Tonight we were not so lucky as the stage hall was empty and Rose Chan could be somewhere in other states doing her routine. The ‘Kopi Korek’ where Mr. Mary served alcoholic drinks was filled with drinkers and we decided to enter to experience its environment. It was dark and smokey as we stepped in and all eyes suddenly turned toward us. We saw many familiar faces whose names I would rather keep to myself and some waved at us and we waved back blushingly. Many young women were busy serving their customers hoping for a big tip. Halim then told me that this place was not suitable for us and so we left.
The smell of the ‘sotong bakar’ was too tempting to ignore and we decided to have a light supper. The dried cuttle fish was first knocked flatten by using a hammer and then grilled to perfection and the aroma began to fill the air. It was the sambal that made it even tastier. The owner was a middle-age Chinese also with some front teeth missing. No wonder some dentists of my time never made it and opted for a different trade.
It was almost eleven when we left the Grand Paradise but new newcomers kept coming in as the night was about to begin. As for the three of us, the place was definitely not suitable for school boys our age. Whenever we visited this place later, it was because of the sotong bakar.
Pak Mail’s restaurant was still smokey and his customers kept coming. Tukirah and Othman Turki had by now slumbered somewhere on some pavement, maybe they managed to reconcile because the town was quiet.
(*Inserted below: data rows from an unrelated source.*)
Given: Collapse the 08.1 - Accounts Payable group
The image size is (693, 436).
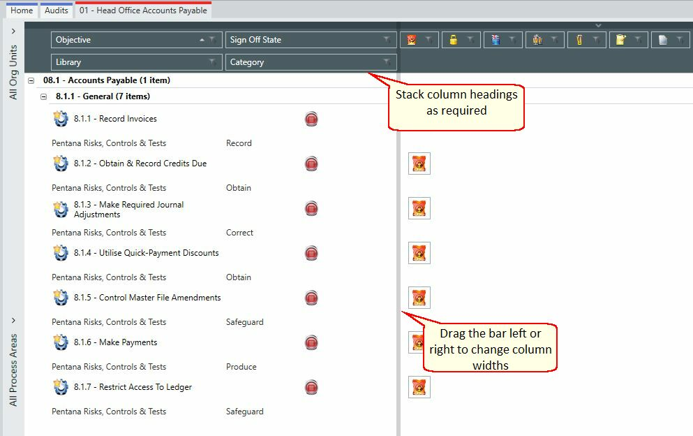Looking at the screenshot, I should click(x=31, y=80).
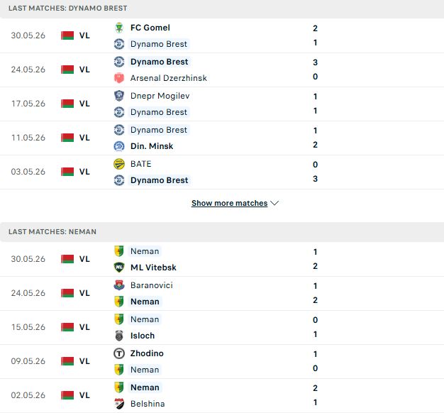Expand Show more matches link

(229, 203)
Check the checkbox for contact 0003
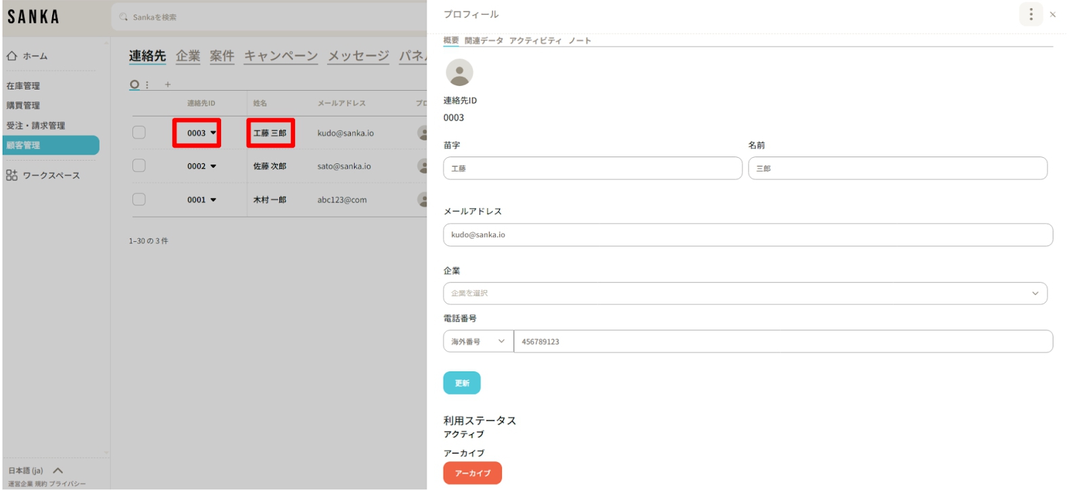1075x490 pixels. [x=139, y=133]
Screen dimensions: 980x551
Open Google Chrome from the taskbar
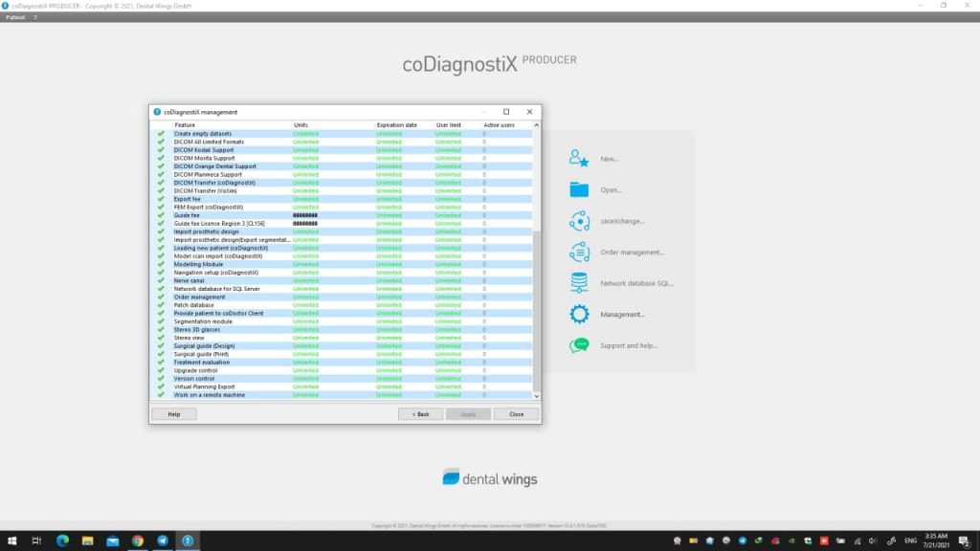tap(138, 540)
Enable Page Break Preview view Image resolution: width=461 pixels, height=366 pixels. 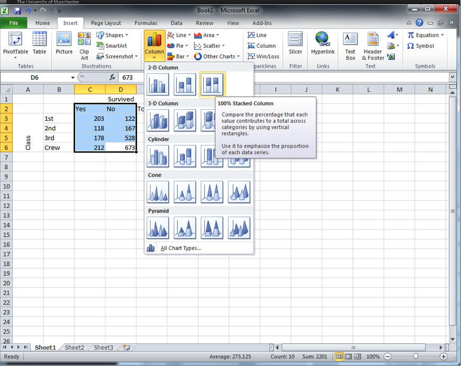[x=357, y=356]
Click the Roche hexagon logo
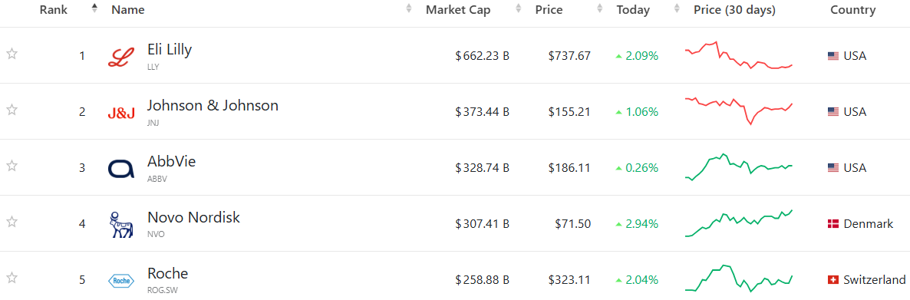910x300 pixels. 121,280
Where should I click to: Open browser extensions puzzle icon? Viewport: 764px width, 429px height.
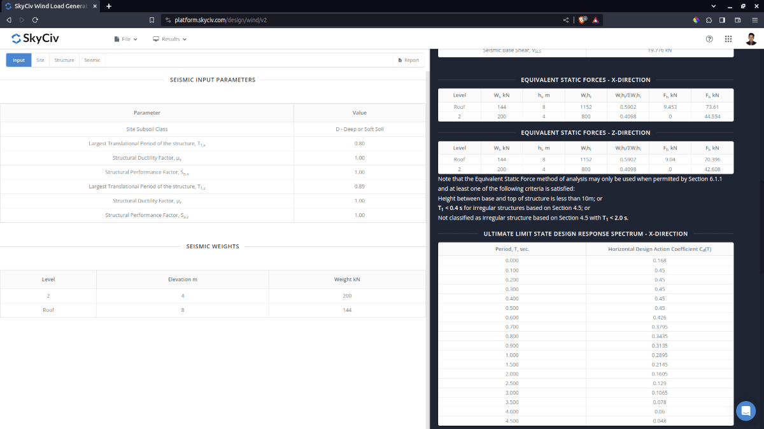point(709,20)
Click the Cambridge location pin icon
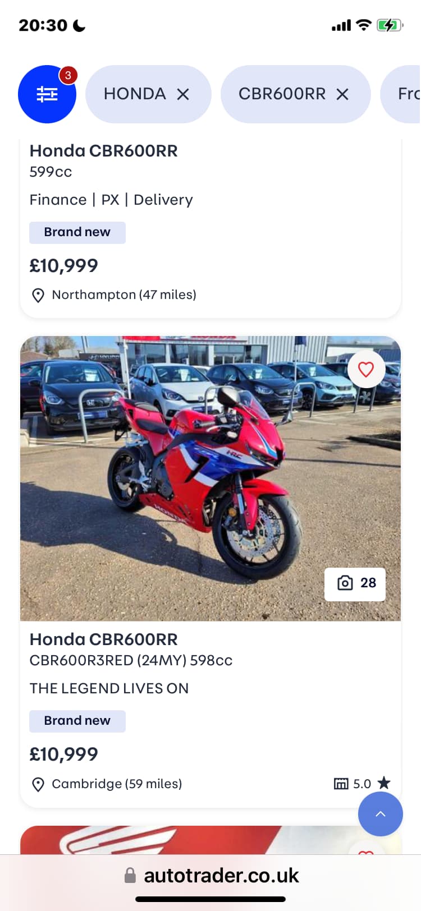 [38, 784]
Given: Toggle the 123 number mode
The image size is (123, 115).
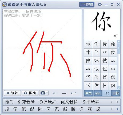Looking at the screenshot, I should pos(107,93).
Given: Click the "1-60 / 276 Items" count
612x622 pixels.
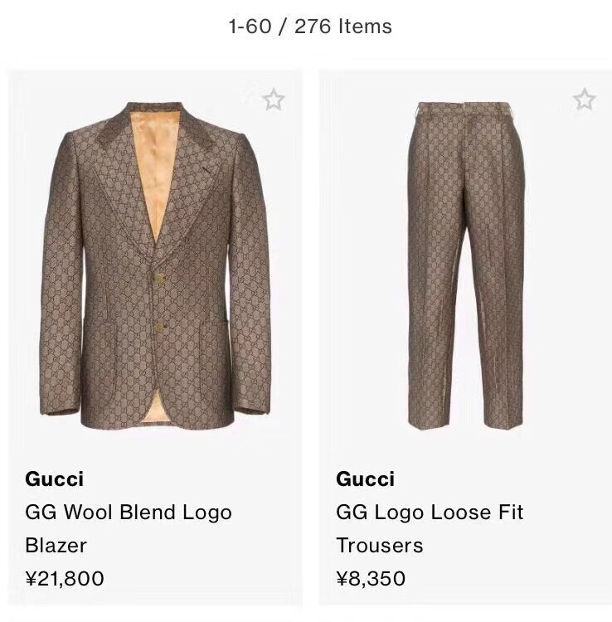Looking at the screenshot, I should 310,27.
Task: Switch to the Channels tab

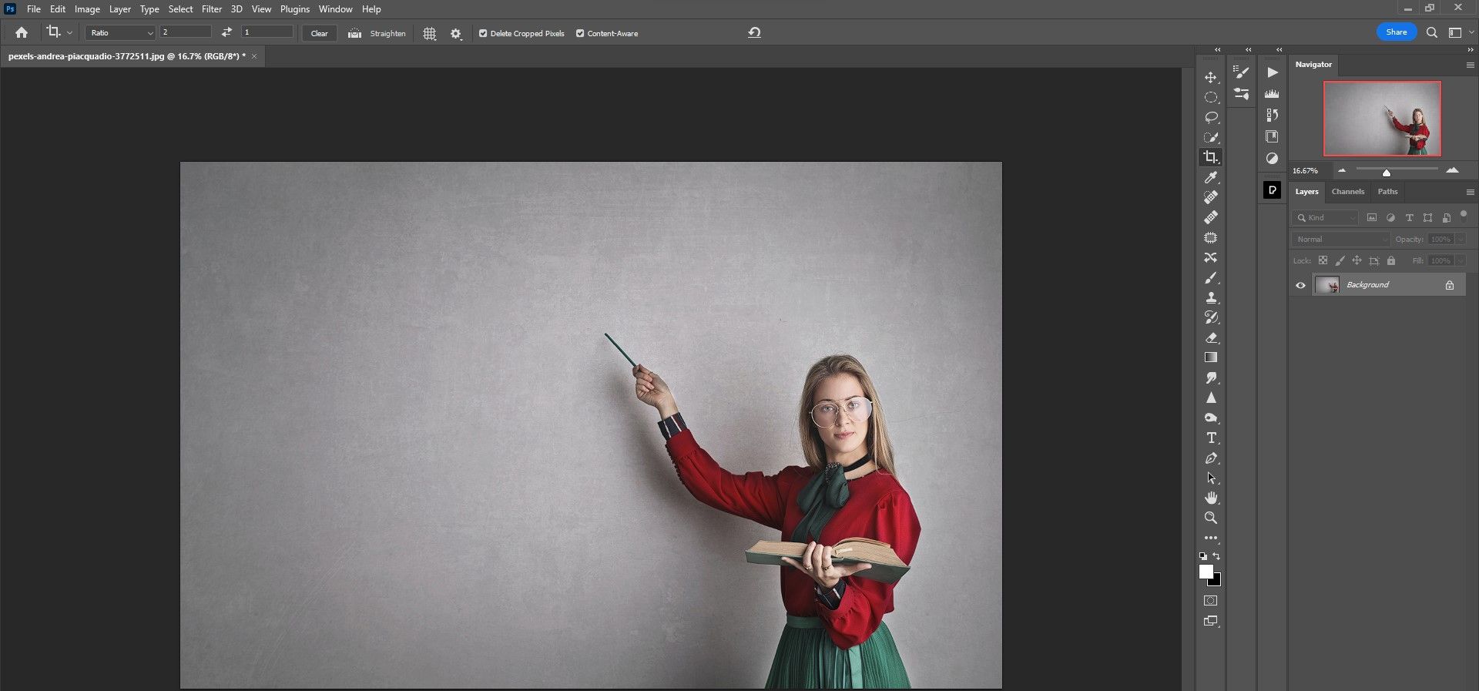Action: click(1347, 192)
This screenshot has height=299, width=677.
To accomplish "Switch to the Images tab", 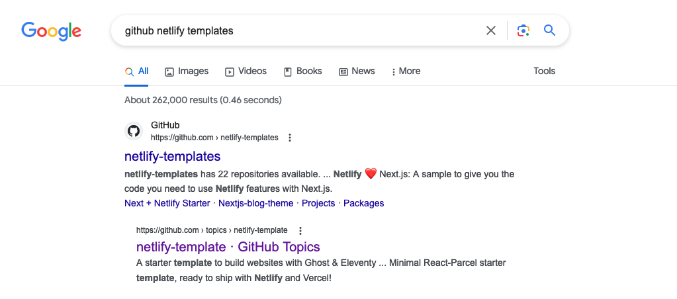I will tap(187, 71).
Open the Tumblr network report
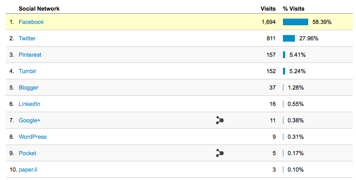356x180 pixels. point(27,71)
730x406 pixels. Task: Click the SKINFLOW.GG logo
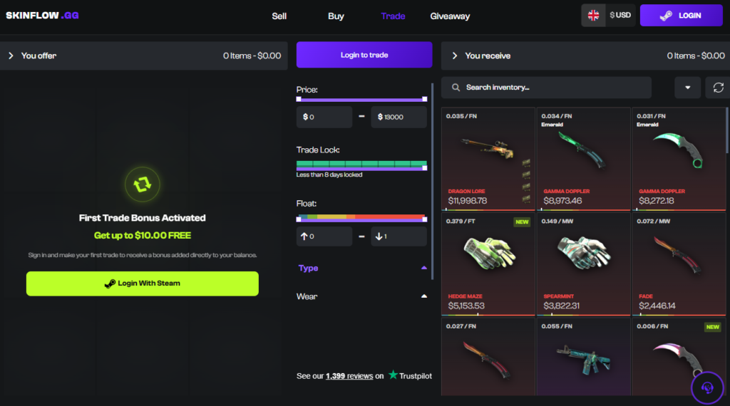click(42, 16)
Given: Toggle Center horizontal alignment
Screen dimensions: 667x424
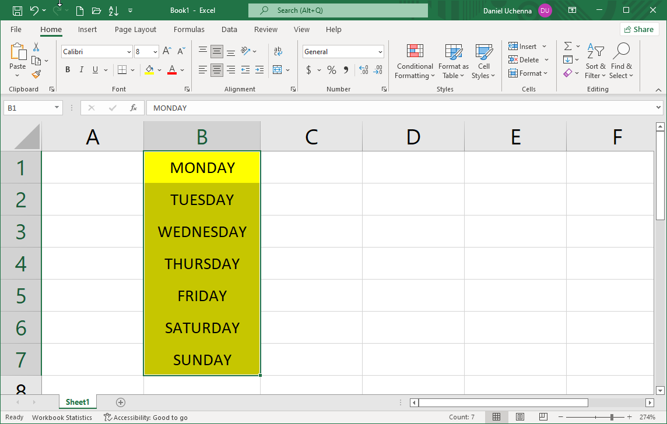Looking at the screenshot, I should pyautogui.click(x=217, y=70).
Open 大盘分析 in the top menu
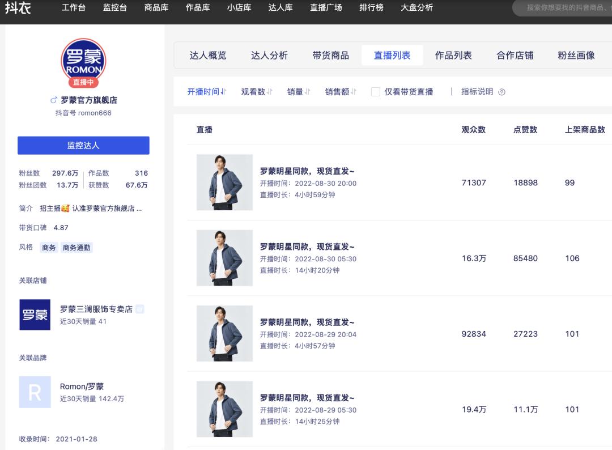612x450 pixels. click(x=417, y=8)
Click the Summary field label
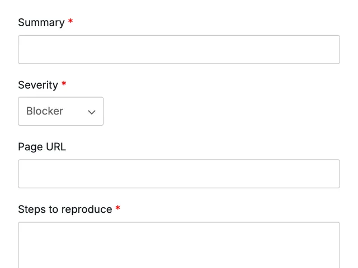The width and height of the screenshot is (358, 268). tap(41, 22)
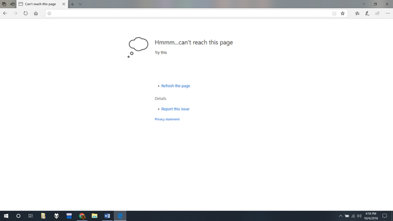The height and width of the screenshot is (221, 393).
Task: Select the "Can't reach this page" tab
Action: click(x=40, y=4)
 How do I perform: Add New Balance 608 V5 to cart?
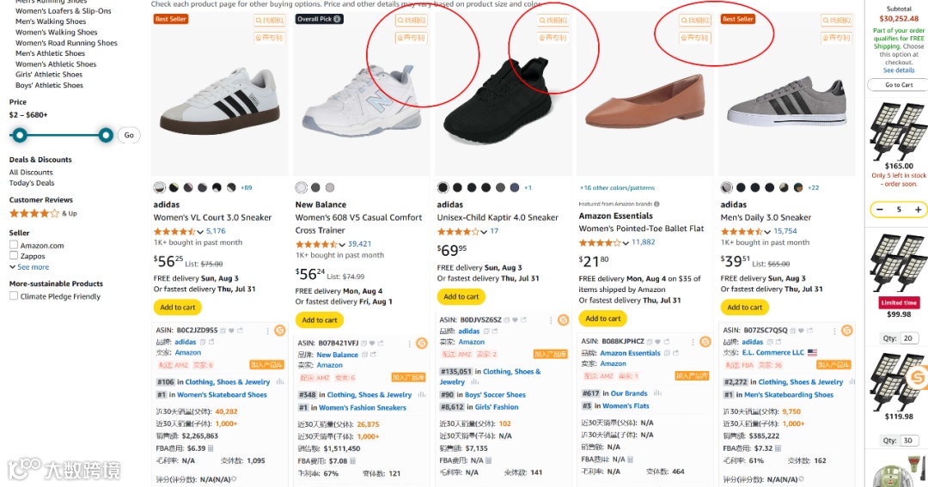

It was now time for us to go home and we took a different route because the same route would lead us back to the tall trees where owls always took a rest before flying to other destination. Late night in Muar town was always eerie and we never took chances. This time we used the road leading to Taman Selera and passed the Police headquarters right to Jalan Omri. When we reached my house, they both left for home and tomorrow night Halim’s whistling could be heard maybe at the same time when he first came this evening.
When I began reading Harold Robbin’s novel, it was on the third line that I dozed off.